川北英隆のブログ

相続の延長戦

1年以上の時間を要した相続が今年の年初に終った。手続きしていた金融機関、証券会社、公的機関から手続き終了の通知や、相続財産の振込手続きがなされたからだ。それで「ほー」としていたら・・・。
相続の手が離れたと安心し、ほったらかしになってしまっていた。そんな今週の日曜日、久しぶりに実家を訪れたところ、郵便局から葉書が来ていた。それによると母親の口座には、ゆうちょ銀行の預金(正確には貯金かな、変な所で言葉を使い分けてもろたら困るけど、税制が異なるから区別している)口座には、限度額を超えて残高があるので、限度額以下にする手続きをしろとあった。
その葉書を読んだ瞬間、すごい預金金利ならともかく、限りなくゼロ金利なのに、依然として郵貯には税制上の優遇措置が残っていたのだと思い出した。ついでに郵便貯金には、「優遇措置ってすごい」と錯覚させ、ある意味で不適切な状況を、つまり感覚の鈍った年寄りを騙くらかそうとの状況を作り出しているのではないかと思わざるをえなかった。こんなしょうもない優遇措置なんか、即座に廃止すればいいのに。
机上の文句はともかく、手続きしないといけない。そこで今日、時間を作って実家に行き、書類を整え、代理人として実家近くの郵便局に出向いた。母親本人は何とか歩けるものの、もはや煩雑な手続きをその場で行うことが困難になっているから。
窓口に行っていつも思うのだが(事前に十分予想していたものの)、郵便局は手続き主義、書類主義であり、極めて面倒な金融機関だ。限度額オーバーを解消するため、預金を引き出そうとしたのだが、そのために委任状が必要、それも本人の自筆でないといけないという。自筆は署名だけではない。預金証書の番号、本人と代理人の住所、代理させる項目等、すべて自筆を要求される。年寄りには酷な書類だとしか言いようがない。
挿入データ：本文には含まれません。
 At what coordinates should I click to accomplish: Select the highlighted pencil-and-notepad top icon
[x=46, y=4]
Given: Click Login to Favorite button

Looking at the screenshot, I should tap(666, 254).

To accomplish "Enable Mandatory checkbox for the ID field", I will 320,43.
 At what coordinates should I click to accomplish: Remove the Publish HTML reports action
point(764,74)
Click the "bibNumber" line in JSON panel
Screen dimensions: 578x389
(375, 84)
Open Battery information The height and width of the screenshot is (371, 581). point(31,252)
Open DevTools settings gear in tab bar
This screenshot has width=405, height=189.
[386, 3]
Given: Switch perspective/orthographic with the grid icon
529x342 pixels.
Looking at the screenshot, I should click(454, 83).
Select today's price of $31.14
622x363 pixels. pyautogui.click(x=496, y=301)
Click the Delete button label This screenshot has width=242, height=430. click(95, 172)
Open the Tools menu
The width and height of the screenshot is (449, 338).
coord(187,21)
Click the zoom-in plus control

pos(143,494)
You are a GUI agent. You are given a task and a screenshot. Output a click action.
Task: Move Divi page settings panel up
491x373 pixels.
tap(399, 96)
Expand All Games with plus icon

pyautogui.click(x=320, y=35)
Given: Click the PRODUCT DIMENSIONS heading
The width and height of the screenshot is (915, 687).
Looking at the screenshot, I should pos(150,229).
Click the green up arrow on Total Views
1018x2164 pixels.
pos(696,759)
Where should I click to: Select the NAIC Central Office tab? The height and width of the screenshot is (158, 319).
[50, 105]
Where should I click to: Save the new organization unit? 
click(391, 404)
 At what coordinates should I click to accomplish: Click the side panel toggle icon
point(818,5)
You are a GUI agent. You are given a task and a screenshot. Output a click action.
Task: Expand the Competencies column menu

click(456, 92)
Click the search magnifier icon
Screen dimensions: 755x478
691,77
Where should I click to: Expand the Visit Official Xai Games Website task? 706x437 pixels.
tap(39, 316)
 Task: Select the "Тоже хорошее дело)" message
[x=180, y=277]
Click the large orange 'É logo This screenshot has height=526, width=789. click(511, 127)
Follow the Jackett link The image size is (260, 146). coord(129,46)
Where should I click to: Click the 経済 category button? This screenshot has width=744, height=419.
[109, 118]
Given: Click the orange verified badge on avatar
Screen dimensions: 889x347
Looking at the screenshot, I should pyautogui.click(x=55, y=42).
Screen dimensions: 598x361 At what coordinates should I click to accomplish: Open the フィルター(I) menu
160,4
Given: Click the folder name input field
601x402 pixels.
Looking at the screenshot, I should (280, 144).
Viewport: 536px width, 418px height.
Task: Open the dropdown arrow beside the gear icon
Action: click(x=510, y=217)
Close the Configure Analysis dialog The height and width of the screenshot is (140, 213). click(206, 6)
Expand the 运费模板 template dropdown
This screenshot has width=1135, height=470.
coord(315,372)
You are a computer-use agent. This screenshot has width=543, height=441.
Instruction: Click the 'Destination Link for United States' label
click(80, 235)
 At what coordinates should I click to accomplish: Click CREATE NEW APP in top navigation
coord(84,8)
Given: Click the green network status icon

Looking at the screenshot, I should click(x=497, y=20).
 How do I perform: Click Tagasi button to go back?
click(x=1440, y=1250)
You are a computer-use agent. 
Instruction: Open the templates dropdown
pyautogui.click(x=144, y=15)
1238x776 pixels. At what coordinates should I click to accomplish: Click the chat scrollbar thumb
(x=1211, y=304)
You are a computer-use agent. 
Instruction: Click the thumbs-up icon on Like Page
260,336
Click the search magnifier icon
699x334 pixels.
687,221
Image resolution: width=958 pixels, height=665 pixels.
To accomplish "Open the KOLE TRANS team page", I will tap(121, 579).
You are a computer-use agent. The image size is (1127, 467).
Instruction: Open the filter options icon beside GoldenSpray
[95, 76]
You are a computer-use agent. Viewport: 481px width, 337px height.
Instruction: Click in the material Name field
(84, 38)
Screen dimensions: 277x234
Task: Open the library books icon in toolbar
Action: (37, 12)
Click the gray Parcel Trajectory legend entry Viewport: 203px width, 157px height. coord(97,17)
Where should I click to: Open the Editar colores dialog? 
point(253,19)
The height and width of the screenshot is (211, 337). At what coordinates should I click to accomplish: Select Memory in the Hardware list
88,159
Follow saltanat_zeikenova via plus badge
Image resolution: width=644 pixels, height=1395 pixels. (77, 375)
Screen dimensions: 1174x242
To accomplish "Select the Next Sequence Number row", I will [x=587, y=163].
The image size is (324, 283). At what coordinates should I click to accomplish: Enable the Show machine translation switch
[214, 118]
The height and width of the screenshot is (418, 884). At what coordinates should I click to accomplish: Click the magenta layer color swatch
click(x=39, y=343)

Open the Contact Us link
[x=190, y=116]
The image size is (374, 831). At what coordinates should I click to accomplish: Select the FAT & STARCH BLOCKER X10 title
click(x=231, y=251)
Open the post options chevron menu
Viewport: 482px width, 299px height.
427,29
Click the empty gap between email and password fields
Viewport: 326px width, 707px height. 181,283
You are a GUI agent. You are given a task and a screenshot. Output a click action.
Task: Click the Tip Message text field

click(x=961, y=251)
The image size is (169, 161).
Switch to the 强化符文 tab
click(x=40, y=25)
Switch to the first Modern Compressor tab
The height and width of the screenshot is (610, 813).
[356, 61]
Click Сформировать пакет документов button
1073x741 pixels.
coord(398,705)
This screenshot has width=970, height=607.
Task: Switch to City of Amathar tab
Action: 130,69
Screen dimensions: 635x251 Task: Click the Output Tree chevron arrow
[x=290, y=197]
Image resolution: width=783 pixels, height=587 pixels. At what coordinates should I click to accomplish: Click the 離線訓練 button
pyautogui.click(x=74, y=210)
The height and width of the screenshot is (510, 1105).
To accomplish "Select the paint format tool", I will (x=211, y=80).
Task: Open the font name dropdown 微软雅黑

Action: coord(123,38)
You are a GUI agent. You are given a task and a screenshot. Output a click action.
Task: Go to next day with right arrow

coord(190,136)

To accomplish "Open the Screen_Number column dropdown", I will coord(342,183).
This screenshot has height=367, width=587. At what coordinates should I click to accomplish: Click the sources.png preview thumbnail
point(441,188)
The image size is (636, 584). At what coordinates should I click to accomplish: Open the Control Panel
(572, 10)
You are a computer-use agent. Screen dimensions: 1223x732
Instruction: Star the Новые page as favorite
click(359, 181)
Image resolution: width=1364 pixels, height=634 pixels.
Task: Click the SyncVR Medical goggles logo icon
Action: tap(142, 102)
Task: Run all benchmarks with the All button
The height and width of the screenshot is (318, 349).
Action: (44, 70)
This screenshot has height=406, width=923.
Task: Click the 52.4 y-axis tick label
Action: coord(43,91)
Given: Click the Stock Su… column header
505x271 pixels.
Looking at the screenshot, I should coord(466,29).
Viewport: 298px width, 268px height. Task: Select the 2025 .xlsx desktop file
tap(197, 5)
「字が書けなくなったらどうするの」との質問をしようとして、忘れたが。
それはともかく、一番危惧したのが僕の長ったらしい住所である。これを年寄りがきちんと間違いなく書くのは不可能である。僕自身、自信がないのだから。ということで、窓口で「書かなくてええんやろ」と詰め寄ったところ、多分、郵便番号で住所検索したのだろうが、機械を叩いた後で、「大丈夫です」との返事だった。
ということで、実家の玄関を入ってから2時間くらいを要しただろうか。夕方には相続の延長戦を何とか終えた。
今後、何か追加で手続きが必要だと言われれば、頭に血が上りしまいそうだ。今日でも危なかったのだから。本当のとこ、この日本の煩雑な政府の手続きを何とかしてほしいものだ。
「何やそれ、大したことないの違う」と思っている読者も、相続に直面したのなら、「Kは正しいことを言っていた」と悟るはずだと、本気で思っている。
追記と訂正:現在、郵便貯金に対する税制上の優遇はない。1000万円の限度額が設けられているのは、ゆうちょ銀行が実質的に国の資本100%であり民間金融機関との競争上有利だから、その有利な条件を削ぐためである。